YOUR TASK: Replace "link" with "button" in the entries from the line containing "1381x847 pixels." through the end of the entries, keeping everything else unchanged. Give back only those lines, and leave the pictures out.

DATASET RECORDS:
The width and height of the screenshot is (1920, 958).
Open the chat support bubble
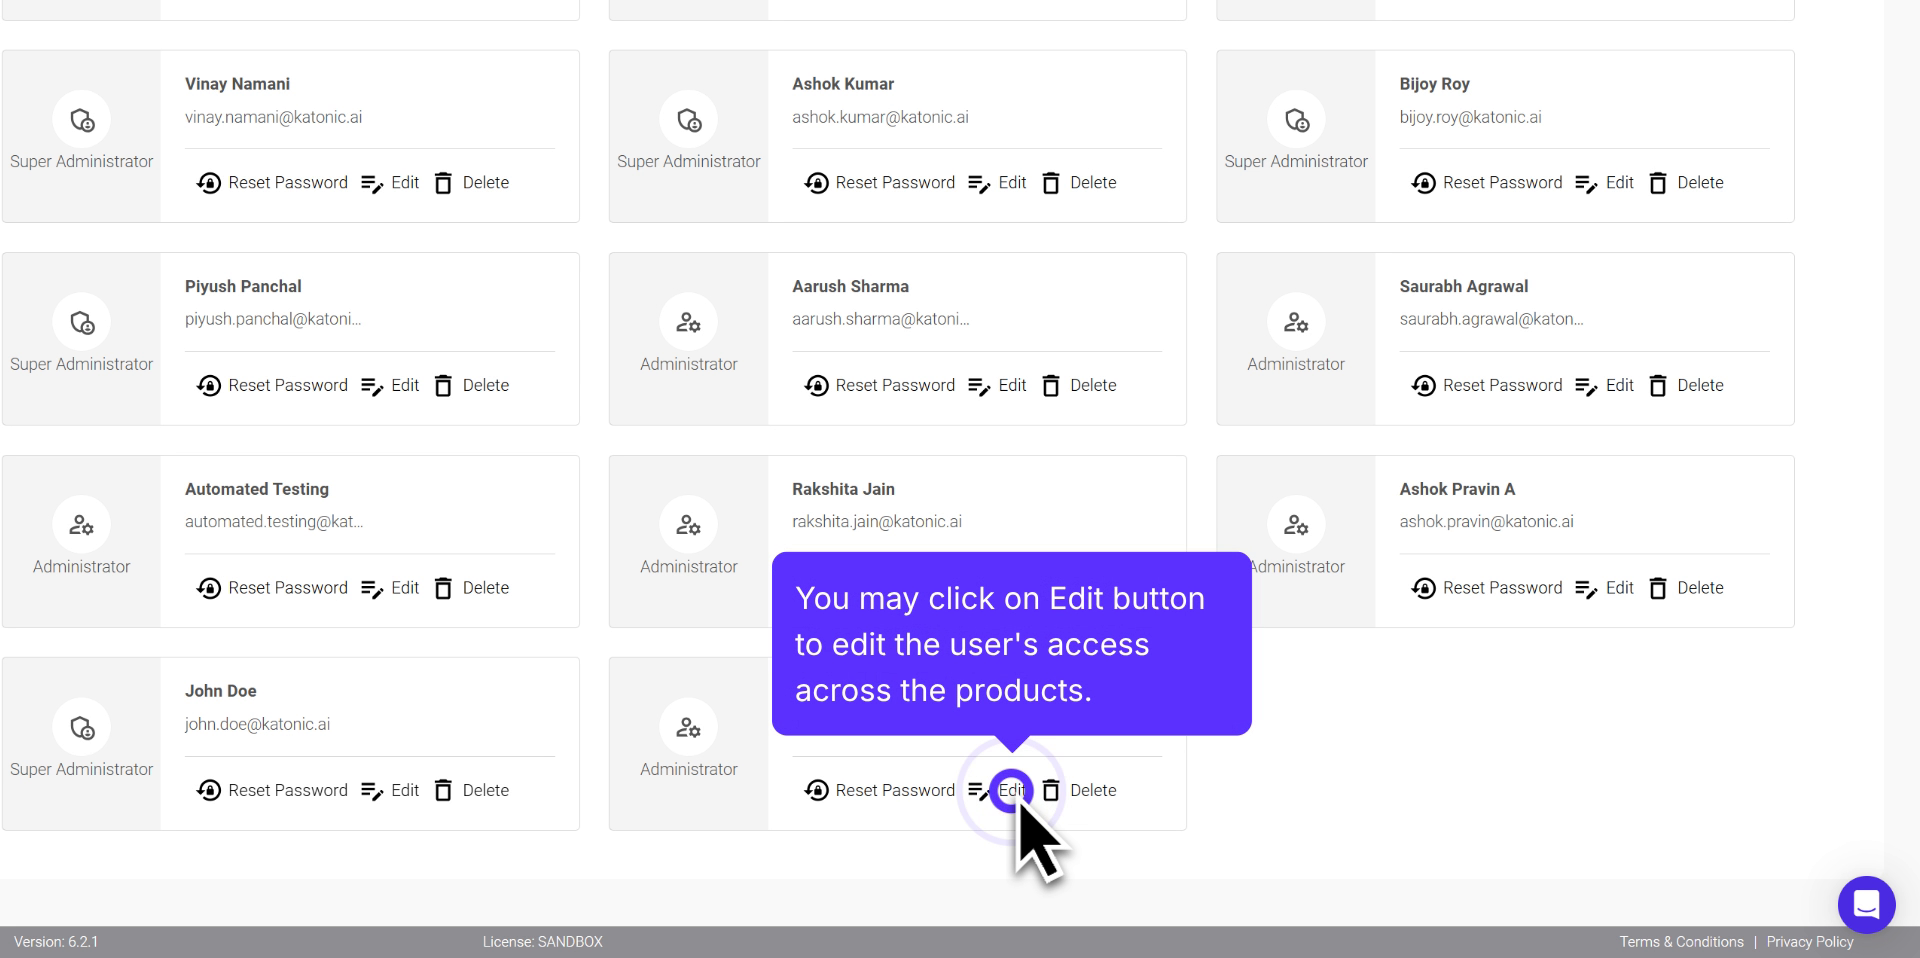click(1866, 905)
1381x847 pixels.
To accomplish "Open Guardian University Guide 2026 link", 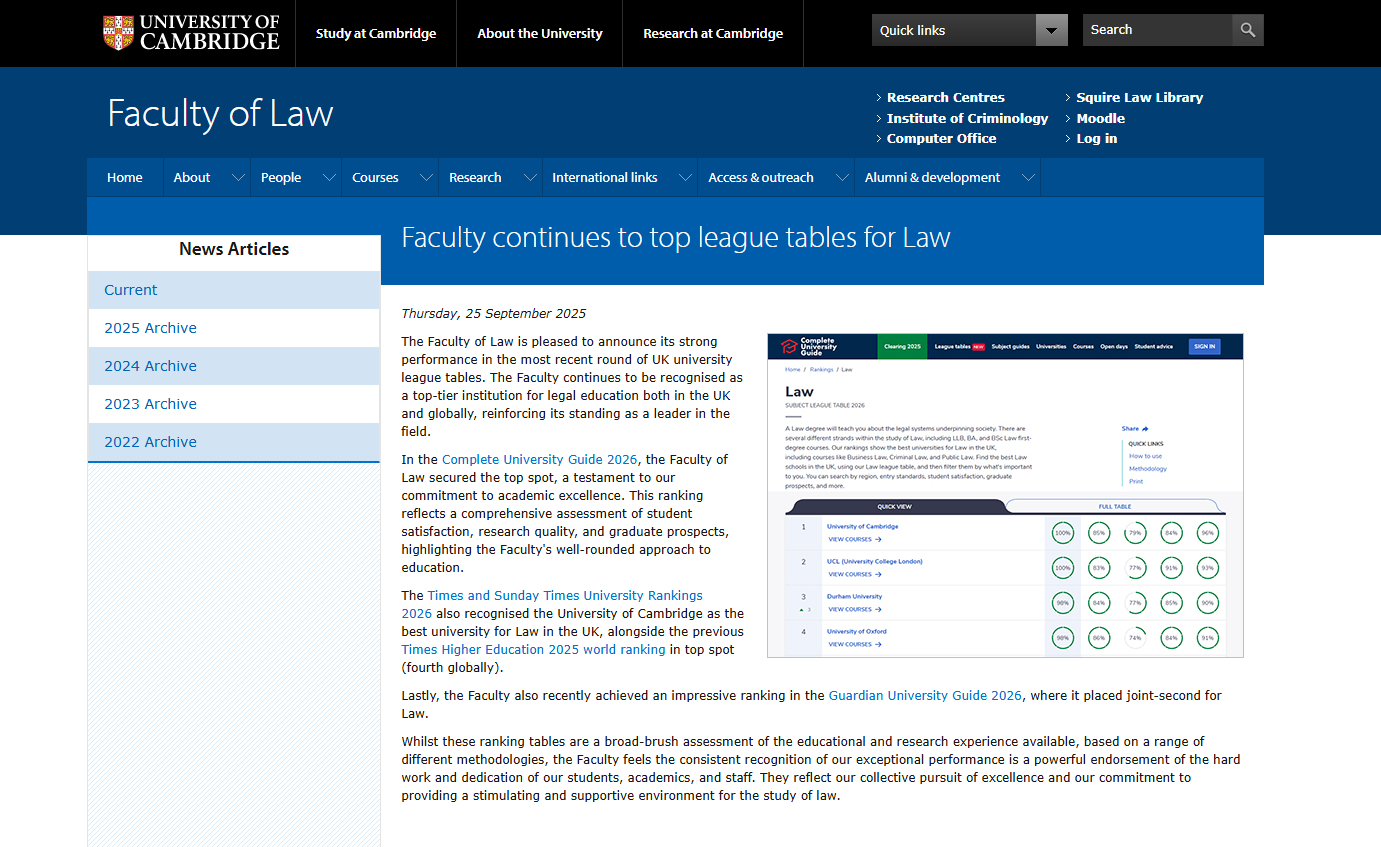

SOLUTION FOR THIS PROBLEM:
1381x847 pixels.
To accomplish "Open Guardian University Guide 2026 button", 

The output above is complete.